> [Problem to work on]: Reproduce each of the records below word for word, with nothing added or left out.

> [Given data]:

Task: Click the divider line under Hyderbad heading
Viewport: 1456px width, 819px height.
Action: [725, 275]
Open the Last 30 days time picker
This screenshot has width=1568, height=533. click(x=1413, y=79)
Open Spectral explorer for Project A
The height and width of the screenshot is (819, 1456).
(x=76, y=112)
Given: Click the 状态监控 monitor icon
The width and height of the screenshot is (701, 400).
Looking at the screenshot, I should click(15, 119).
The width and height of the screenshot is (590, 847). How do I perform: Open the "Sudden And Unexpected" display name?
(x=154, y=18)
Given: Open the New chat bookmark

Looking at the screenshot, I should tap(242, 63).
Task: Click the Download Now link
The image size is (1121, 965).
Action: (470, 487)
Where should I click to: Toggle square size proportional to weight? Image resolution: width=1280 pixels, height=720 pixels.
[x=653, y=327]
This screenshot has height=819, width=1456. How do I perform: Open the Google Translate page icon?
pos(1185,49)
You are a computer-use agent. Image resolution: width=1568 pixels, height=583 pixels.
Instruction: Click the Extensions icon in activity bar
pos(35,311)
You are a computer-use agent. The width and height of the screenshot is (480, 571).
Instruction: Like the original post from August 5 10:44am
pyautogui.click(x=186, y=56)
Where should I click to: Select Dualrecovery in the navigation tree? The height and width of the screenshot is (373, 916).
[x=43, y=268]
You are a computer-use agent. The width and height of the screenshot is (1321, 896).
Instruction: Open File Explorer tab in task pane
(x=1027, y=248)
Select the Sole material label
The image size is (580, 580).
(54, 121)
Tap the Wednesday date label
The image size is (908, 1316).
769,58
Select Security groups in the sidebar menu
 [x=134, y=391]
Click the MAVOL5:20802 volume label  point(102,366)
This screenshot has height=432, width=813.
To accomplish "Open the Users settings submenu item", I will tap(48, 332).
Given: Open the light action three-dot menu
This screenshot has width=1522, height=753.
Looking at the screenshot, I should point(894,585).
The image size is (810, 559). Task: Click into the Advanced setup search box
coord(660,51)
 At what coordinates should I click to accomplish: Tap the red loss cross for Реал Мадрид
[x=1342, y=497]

> [Problem solution]:
Task: Click the divider line under Hyderbad heading
Viewport: 1456px width, 819px height.
Action: [725, 275]
Open the Last 30 days time picker
This screenshot has width=1568, height=533. click(x=1413, y=79)
Open Spectral explorer for Project A
The height and width of the screenshot is (819, 1456).
(x=76, y=112)
Given: Click the 状态监控 monitor icon
The width and height of the screenshot is (701, 400).
Looking at the screenshot, I should click(15, 119).
The width and height of the screenshot is (590, 847). How do I perform: Open the "Sudden And Unexpected" display name?
(x=154, y=18)
Given: Open the New chat bookmark

Looking at the screenshot, I should tap(242, 63).
Task: Click the Download Now link
The image size is (1121, 965).
Action: (470, 487)
Where should I click to: Toggle square size proportional to weight? Image resolution: width=1280 pixels, height=720 pixels.
[x=653, y=327]
This screenshot has height=819, width=1456. How do I perform: Open the Google Translate page icon?
pos(1185,49)
You are a computer-use agent. Image resolution: width=1568 pixels, height=583 pixels.
Instruction: Click the Extensions icon in activity bar
pos(35,311)
You are a computer-use agent. The width and height of the screenshot is (480, 571).
Instruction: Like the original post from August 5 10:44am
pyautogui.click(x=186, y=56)
Where should I click to: Select Dualrecovery in the navigation tree? The height and width of the screenshot is (373, 916).
[x=43, y=268]
You are a computer-use agent. The width and height of the screenshot is (1321, 896).
Instruction: Open File Explorer tab in task pane
(x=1027, y=248)
Select the Sole material label
The image size is (580, 580).
(54, 121)
Tap the Wednesday date label
The image size is (908, 1316).
769,58
Select Security groups in the sidebar menu
 [x=134, y=391]
Click the MAVOL5:20802 volume label  point(102,366)
This screenshot has height=432, width=813.
To accomplish "Open the Users settings submenu item", I will tap(48, 332).
Given: Open the light action three-dot menu
This screenshot has width=1522, height=753.
Looking at the screenshot, I should point(894,585).
The image size is (810, 559). Task: Click into the Advanced setup search box
coord(660,51)
 At what coordinates should I click to accomplish: Tap the red loss cross for Реал Мадрид
[x=1342, y=497]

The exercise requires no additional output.